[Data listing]
%%
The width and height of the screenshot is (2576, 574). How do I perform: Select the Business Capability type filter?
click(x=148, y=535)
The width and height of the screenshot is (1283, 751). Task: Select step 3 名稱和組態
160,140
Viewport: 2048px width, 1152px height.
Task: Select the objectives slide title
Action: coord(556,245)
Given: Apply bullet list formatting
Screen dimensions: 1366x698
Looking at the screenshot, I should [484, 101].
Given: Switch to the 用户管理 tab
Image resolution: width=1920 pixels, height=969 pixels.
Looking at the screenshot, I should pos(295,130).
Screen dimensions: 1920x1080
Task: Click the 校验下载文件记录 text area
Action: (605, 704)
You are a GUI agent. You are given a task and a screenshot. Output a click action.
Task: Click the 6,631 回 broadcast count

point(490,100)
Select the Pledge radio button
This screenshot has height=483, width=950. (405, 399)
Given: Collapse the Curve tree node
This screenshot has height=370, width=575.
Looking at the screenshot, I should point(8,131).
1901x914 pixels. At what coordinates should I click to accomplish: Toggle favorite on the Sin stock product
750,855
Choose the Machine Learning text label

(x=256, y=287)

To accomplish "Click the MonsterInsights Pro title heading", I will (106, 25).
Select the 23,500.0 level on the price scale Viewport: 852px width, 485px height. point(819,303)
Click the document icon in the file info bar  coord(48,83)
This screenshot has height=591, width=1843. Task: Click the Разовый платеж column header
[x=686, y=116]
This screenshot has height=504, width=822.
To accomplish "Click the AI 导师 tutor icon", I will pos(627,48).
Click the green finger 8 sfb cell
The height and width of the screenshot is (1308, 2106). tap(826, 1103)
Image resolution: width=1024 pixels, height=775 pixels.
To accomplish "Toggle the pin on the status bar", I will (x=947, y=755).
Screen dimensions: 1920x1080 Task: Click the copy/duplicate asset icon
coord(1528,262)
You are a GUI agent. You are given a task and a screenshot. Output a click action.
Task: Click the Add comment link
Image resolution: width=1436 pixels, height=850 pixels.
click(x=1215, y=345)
%%
Repeat every item above line for line, with no changes.

The width and height of the screenshot is (2576, 574). How do I perform: Select the Business Capability type filter?
click(x=148, y=535)
The width and height of the screenshot is (1283, 751). Task: Select step 3 名稱和組態
160,140
Viewport: 2048px width, 1152px height.
Task: Select the objectives slide title
Action: coord(556,245)
Given: Apply bullet list formatting
Screen dimensions: 1366x698
Looking at the screenshot, I should [484, 101].
Given: Switch to the 用户管理 tab
Image resolution: width=1920 pixels, height=969 pixels.
Looking at the screenshot, I should pos(295,130).
Screen dimensions: 1920x1080
Task: Click the 校验下载文件记录 text area
Action: (605, 704)
You are a GUI agent. You are given a task and a screenshot. Output a click action.
Task: Click the 6,631 回 broadcast count

point(490,100)
Select the Pledge radio button
This screenshot has height=483, width=950. (405, 399)
Given: Collapse the Curve tree node
This screenshot has height=370, width=575.
Looking at the screenshot, I should point(8,131).
1901x914 pixels. At what coordinates should I click to accomplish: Toggle favorite on the Sin stock product
750,855
Choose the Machine Learning text label

(x=256, y=287)

To accomplish "Click the MonsterInsights Pro title heading", I will (106, 25).
Select the 23,500.0 level on the price scale Viewport: 852px width, 485px height. point(819,303)
Click the document icon in the file info bar  coord(48,83)
This screenshot has height=591, width=1843. Task: Click the Разовый платеж column header
[x=686, y=116]
This screenshot has height=504, width=822.
To accomplish "Click the AI 导师 tutor icon", I will pos(627,48).
Click the green finger 8 sfb cell
The height and width of the screenshot is (1308, 2106). tap(826, 1103)
Image resolution: width=1024 pixels, height=775 pixels.
To accomplish "Toggle the pin on the status bar", I will (x=947, y=755).
Screen dimensions: 1920x1080 Task: Click the copy/duplicate asset icon
coord(1528,262)
You are a GUI agent. You are given a task and a screenshot. Output a click action.
Task: Click the Add comment link
Image resolution: width=1436 pixels, height=850 pixels.
click(x=1215, y=345)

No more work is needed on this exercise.